17. Turn off your computer
It is true that your computer uses a surge of electricity when it starts up, but it’s a small surge. The Department of Energy suggests that you turn off your monitor if you aren’t going to use your PC for more than 20 minutes, and turn off your CPU and monitor if you’re not going to use your PC for more than 2 hours.
18. Rein in heating and cooling
Combined, heating and cooling accounts for nearly half of household energy consumption. You can reduce energy consumption and save money by using a programmable thermostat. For every degree you reduce the temperature in the winter or raise it in the summer you are saving up to 1% in energy costs for each 8-hour period, according to the Department of Energy. Lowering your heating setting or raising your air conditioning settings by 10 degrees for eight hours a day could save you 10% on your energy bill — and reduce your carbon footprint.
There is added efficiency in doing this, in that lower interior temperatures in winter will slow the flow of heat to the outdoors, and higher interior temperatures in summer will slow the flow of heat into the house.
19. Eat healthier
You will reduce your carbon footprint if you limit the amount of meat and dairy you consume.
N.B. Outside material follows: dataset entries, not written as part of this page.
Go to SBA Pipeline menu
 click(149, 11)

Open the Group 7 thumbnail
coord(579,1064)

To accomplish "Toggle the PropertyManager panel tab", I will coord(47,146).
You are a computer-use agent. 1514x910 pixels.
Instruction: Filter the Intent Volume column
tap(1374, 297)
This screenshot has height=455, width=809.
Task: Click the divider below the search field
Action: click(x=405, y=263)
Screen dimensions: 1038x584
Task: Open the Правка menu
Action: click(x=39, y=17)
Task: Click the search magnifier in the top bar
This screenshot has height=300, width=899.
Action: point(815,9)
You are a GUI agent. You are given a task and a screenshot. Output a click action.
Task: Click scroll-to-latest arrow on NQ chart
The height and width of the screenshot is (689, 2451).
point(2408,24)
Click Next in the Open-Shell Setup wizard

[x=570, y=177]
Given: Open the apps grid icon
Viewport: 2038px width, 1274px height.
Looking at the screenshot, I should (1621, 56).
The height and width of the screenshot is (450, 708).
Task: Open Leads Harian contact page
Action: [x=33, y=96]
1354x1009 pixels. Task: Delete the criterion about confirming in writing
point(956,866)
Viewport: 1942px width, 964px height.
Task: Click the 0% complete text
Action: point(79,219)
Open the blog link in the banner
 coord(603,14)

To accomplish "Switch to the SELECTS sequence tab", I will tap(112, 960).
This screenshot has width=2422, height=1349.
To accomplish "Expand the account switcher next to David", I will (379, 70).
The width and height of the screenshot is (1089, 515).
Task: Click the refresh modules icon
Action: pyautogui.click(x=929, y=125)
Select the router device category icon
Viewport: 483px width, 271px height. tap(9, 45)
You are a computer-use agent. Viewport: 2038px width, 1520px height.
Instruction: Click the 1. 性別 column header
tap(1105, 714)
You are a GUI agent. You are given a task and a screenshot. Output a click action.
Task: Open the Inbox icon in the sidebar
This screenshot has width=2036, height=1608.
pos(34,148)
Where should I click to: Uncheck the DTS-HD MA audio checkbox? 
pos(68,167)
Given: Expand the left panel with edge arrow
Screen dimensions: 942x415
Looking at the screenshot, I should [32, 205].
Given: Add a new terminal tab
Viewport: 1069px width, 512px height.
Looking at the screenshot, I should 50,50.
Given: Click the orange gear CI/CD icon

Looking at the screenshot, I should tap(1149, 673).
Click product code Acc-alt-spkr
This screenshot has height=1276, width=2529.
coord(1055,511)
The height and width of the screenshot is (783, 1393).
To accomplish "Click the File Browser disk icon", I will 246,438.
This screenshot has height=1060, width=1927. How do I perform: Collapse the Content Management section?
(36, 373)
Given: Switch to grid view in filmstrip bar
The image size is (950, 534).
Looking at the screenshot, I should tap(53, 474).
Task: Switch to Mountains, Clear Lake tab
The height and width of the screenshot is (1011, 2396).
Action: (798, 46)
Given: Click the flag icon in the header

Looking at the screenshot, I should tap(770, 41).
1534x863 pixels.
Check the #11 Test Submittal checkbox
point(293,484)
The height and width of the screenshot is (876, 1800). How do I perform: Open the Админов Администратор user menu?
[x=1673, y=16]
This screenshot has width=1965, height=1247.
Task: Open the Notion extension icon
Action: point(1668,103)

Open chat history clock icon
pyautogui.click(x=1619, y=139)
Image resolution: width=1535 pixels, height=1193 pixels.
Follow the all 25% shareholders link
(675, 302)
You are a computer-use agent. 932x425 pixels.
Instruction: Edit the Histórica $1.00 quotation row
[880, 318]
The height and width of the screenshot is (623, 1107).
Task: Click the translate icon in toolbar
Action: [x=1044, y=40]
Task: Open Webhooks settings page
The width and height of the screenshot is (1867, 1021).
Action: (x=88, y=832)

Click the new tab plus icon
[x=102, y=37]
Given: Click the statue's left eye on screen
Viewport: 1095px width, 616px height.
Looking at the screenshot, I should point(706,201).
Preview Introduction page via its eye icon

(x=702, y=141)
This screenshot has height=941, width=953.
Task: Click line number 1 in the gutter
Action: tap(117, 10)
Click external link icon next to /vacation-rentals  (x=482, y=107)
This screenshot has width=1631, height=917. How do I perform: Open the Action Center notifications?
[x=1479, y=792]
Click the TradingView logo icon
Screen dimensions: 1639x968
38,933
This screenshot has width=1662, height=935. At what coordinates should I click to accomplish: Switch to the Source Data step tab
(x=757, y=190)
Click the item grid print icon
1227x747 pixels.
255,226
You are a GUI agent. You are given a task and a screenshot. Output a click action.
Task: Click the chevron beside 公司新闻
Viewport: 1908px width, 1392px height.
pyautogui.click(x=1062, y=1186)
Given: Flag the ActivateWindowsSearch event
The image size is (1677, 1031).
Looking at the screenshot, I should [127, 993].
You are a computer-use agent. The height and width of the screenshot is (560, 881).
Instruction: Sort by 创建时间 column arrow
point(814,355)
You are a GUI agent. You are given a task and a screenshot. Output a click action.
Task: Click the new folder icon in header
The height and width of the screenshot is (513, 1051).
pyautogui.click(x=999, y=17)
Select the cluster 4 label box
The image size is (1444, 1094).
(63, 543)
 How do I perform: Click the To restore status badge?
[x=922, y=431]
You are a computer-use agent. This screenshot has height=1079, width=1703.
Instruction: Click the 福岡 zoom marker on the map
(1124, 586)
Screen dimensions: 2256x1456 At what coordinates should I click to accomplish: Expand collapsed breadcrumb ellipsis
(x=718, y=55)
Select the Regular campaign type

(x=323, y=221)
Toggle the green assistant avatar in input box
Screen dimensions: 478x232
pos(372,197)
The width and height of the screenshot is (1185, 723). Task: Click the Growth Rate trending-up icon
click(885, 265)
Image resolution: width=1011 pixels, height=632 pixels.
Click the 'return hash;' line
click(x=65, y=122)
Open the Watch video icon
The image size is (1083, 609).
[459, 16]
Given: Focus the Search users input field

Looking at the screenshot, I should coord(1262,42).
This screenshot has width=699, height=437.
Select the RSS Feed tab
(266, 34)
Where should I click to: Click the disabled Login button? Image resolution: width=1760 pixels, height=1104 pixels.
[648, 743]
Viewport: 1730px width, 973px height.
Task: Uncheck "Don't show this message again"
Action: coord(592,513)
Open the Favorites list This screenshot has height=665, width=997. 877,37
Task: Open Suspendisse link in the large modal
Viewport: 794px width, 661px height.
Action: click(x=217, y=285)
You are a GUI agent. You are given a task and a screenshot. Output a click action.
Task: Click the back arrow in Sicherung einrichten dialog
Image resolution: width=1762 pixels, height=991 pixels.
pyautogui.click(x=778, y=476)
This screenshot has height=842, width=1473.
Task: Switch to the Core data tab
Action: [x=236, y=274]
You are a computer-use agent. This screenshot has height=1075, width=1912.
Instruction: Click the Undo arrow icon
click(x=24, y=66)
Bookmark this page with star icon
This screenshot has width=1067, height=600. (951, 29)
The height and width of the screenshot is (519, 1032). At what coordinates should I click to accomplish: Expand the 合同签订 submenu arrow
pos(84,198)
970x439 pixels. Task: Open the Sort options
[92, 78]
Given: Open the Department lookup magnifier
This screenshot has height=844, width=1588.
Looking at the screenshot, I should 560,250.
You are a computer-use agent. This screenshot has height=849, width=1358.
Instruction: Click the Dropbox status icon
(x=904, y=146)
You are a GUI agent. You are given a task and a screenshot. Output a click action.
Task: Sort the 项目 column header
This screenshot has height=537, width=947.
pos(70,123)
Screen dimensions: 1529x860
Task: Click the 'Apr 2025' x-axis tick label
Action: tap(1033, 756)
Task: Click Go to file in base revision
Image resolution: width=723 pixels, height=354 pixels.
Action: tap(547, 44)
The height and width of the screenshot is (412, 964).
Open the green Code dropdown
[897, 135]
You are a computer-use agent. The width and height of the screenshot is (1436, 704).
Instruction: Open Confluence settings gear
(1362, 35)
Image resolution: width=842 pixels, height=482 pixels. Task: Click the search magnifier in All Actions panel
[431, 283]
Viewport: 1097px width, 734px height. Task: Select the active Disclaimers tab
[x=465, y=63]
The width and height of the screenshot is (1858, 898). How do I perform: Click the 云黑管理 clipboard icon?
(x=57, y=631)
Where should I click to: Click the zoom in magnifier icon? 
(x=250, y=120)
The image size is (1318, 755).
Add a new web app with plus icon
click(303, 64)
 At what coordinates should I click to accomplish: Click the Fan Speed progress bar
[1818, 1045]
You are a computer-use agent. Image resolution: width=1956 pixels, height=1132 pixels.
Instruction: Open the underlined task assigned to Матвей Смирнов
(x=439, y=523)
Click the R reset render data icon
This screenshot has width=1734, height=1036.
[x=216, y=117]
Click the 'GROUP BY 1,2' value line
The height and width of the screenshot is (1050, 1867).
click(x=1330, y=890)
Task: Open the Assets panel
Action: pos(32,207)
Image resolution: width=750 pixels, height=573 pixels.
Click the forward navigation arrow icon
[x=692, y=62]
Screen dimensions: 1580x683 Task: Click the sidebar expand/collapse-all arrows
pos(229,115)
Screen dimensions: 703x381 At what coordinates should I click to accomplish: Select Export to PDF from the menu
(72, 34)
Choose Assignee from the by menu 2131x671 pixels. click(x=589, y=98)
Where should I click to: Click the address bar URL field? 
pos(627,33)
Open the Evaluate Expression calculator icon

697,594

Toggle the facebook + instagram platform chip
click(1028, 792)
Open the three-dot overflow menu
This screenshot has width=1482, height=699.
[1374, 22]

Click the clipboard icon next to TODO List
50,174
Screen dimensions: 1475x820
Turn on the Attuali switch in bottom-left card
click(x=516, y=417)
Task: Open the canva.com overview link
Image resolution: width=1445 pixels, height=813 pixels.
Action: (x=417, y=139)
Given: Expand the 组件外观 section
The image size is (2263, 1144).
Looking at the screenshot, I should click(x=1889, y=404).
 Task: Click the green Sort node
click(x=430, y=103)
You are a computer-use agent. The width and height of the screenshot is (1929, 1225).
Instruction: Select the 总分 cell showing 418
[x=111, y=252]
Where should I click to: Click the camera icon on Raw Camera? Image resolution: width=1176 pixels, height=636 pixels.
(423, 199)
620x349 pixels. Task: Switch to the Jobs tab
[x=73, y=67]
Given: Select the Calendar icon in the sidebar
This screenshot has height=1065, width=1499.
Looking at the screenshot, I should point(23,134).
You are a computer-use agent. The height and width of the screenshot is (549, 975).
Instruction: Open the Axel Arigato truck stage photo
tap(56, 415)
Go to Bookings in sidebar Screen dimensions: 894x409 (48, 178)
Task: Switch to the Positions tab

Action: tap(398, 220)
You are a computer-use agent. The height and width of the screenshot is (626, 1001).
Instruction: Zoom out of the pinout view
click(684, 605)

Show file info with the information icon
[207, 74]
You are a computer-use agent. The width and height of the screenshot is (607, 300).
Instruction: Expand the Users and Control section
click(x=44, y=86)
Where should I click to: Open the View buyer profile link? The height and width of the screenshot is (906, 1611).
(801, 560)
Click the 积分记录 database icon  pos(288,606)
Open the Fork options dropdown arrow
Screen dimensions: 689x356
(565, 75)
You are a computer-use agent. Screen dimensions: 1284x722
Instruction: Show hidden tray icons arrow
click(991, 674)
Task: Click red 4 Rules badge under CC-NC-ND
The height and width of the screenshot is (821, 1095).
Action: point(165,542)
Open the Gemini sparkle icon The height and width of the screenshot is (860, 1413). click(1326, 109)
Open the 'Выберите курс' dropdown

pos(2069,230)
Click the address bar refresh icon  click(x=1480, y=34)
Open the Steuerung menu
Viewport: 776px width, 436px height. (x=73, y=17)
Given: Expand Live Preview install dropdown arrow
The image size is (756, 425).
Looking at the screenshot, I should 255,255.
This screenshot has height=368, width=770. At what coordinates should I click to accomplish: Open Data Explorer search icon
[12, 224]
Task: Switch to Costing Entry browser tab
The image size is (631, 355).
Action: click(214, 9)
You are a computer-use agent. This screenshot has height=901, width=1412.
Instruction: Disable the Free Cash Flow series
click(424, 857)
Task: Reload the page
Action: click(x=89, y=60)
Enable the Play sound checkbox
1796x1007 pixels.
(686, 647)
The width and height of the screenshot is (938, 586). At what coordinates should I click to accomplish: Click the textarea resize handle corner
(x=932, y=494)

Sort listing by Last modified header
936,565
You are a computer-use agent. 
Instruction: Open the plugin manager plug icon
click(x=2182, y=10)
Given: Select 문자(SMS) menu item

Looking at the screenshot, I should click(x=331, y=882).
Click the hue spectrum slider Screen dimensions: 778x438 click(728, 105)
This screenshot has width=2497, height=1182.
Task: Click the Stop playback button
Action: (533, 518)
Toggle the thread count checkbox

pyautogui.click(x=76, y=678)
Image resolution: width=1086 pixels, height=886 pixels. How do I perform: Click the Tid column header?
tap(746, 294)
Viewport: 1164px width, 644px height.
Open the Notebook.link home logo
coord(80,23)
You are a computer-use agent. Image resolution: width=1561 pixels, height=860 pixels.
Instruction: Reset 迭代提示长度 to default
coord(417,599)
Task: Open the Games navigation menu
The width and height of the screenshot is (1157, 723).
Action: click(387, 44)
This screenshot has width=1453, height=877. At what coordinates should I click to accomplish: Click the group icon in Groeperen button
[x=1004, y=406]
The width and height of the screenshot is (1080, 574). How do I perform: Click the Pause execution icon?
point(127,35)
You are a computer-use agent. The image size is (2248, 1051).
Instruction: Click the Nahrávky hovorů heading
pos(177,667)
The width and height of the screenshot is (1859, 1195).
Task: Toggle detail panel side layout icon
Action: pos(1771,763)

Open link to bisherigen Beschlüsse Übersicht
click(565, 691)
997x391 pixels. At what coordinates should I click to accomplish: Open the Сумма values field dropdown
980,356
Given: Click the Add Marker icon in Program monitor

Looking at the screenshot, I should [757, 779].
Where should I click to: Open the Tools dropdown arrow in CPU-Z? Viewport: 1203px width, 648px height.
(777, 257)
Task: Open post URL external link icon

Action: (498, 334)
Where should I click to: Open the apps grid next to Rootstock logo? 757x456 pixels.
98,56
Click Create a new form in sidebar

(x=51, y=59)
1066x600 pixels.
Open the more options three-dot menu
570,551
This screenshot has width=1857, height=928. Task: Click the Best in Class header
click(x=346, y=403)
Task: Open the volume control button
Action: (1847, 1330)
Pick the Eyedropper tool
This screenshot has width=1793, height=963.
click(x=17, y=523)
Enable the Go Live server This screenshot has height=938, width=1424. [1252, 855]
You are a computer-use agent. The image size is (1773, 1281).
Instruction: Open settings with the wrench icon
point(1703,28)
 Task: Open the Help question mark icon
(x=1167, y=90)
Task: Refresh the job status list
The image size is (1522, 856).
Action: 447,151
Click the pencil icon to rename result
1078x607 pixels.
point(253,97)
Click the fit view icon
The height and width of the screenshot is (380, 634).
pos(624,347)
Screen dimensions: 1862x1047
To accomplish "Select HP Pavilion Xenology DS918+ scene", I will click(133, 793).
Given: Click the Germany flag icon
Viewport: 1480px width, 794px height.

Animal-derived food production has a much higher greenhouse gas output than grain and vegetable production because of the highly inefficient transfer of plant energy to animal energy. Depending on how it’s measured, animal-based agriculture is responsible for about 15% of all worldwide GHG emissions, according to the Food and Agriculture Organization of the United Nations.
You don’t need to become a vegetarian or a vegan to reduce your foodprint. By eating chicken instead of beef for one year, you will reduce carbon dioxide emissions by 882 pounds, and by having just one vegetarian meal a week you could save the GHG equivalent of driving 1,160 miles, according to the Center of Sustainable Systems at the University of Michigan.
20. Choose local and organic
Growing organic food is labor intensive but requires 30%-50% less energy to produce.
Eating locally-grown food also saves energy because of the lower transportation costs. Eating all locally-grown food for one year could save the GHG equivalent of driving 1,000 miles, according to the Center of Sustainable Systems at the University of Michigan.